• **Task details**
In the entries below, find the lines that contain the word "agent" and copy them.

Saved data entries
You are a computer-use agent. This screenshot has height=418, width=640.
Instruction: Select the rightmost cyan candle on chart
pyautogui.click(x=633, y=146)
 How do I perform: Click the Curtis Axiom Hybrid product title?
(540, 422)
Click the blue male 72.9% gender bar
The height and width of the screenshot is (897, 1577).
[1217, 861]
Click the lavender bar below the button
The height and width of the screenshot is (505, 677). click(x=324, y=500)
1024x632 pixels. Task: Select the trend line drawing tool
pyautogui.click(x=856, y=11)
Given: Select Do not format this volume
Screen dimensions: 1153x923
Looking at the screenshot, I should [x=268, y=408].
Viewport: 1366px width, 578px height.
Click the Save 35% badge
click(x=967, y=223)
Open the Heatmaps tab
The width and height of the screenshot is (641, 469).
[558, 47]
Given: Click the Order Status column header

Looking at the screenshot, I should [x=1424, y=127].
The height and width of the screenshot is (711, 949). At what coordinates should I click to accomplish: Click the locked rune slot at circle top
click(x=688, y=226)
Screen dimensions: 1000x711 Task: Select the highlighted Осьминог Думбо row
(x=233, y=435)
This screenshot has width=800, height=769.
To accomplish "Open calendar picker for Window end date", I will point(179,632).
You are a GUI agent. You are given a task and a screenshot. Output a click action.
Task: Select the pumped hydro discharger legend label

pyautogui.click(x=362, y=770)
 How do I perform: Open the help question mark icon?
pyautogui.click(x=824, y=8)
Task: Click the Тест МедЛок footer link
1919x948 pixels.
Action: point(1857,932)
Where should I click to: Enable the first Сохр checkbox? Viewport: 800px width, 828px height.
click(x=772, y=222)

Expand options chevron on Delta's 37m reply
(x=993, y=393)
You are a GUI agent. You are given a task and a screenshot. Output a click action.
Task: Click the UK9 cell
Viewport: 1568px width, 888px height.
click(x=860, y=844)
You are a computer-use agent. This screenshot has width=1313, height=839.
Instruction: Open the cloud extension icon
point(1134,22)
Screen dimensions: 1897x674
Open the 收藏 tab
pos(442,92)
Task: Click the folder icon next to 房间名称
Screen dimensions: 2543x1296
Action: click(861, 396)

• **Finished exercise**
You are a computer-use agent. This screenshot has height=418, width=640.
You are a GUI agent. You are given a task and a screenshot. Output a click action.
You are a GUI agent. You are given a task and a screenshot. Output a click action.
You are a computer-use agent. This screenshot has width=1313, height=839.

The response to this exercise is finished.